Communications Minister and Coalition Chairman David Amsalem (Likud) does not believe that neither the center-left nor religious-right blocs will be able to form a coalition.
"We pray every day to G-d," he told Kan Bet. "I think that it is crucial for the sake of the nation that the nationalist bloc lead the country, but obviously whatever G-d does is for the good."
He added: "Three months ago, we held elections, and at the end of the day, the right-wing camp without [Yisrael Beytenu Chairman MK Avigdor] Liberman won almost 65 Knesset seats. So I personally do not see that there's going to be a dramatic change in that. Usually seats don't move from one bloc to the other."
Amsalem also used the opportunity to draw the lines around the nationalist camp: "Anyone who is right-wing and belongs with the nationalistic camp will definitely vote for the Likud, and if he wants to vote for a party to the right of the Likud, then that's great. Certainly, anyone who votes for Liberman places the entire nationalist camp in danger."
Regarding the possibility of a unity government, Amsalem said: "In general, I am ideologically opposed to the idea of a unity government. We as the Likud have a platform which sees the Land of Israel and the People of Israel as important. If [MK] Yael German (Blue and White) agrees with us, if [MK] Asaf Zamir (Blue and White) agrees with us, let them join the Likud. Let's say you let them in and create a unity government - what will happen after a week or two?"
When asked if the Likud party is intervening in the United Right's affairs, Amsalem said: "We have a huge ship here, and we're all part of it. If one of the right-wing components does not get in, the entire ship will sink. Therefore, the responsibility is on everyone. The Prime Minister is leading the entire nationalist camp and certainly the general responsibility is his. So if they work it out between themselves - that's great. If not - he'll have to come and try to make peace.

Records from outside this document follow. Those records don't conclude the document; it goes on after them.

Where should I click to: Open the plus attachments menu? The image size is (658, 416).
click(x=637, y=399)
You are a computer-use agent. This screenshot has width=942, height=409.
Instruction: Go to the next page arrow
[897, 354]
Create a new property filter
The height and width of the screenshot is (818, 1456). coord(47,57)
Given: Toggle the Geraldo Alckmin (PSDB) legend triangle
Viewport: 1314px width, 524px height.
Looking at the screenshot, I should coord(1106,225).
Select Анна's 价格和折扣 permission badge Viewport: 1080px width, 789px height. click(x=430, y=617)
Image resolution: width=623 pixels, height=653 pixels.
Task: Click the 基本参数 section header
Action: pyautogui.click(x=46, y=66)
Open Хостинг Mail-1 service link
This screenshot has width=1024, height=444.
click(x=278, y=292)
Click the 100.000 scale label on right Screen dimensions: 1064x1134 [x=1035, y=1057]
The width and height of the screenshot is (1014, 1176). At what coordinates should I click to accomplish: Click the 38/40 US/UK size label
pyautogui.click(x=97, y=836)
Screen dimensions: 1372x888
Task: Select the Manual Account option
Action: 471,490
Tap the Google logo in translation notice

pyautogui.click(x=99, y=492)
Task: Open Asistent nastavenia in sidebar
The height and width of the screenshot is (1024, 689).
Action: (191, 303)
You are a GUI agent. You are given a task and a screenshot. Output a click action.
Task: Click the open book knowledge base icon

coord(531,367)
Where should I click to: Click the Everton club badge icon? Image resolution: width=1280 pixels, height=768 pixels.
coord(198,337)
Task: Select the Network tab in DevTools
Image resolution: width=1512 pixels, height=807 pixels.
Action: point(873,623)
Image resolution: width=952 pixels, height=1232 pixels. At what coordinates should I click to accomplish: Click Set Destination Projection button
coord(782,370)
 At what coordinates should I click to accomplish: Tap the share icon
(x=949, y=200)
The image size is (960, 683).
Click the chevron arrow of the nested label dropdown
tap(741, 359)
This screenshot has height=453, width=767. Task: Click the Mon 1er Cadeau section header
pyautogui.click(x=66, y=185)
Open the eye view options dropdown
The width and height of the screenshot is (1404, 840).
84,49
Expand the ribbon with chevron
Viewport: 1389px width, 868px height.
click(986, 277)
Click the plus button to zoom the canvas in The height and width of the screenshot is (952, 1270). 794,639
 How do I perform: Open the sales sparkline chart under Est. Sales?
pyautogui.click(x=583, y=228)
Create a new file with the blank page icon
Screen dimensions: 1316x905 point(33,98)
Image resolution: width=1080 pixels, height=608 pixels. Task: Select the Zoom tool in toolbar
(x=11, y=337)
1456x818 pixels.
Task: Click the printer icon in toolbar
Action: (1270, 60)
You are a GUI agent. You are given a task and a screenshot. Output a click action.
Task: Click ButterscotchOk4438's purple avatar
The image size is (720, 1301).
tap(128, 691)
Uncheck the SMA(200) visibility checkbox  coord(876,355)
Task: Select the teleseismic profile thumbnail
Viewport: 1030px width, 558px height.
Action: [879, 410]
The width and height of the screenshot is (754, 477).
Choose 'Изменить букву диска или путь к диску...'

In the previous elections we received the leadership and we did not manage to make a coalition without Liberman - because of 1,500 votes for [New Right Chairman Naftali] Bennett."
Regarding Liberman's claim that Netanyahu rejected his plans to eliminate Hamas leader Ismail Haniyeh, Amsalem said: "That's not right-wing. We need to handle Gaza responsibly and with forethought. It's not an issue of right or left. Liberman told Haniyeh what he said, before he became Defense Minister. He was Defense Minister for almost two years. When they don't let me work, after a week I say, 'Okay guys, I get it, bye.' I don't spend almost an entire term and then suddenly remember that someone didn't let me work."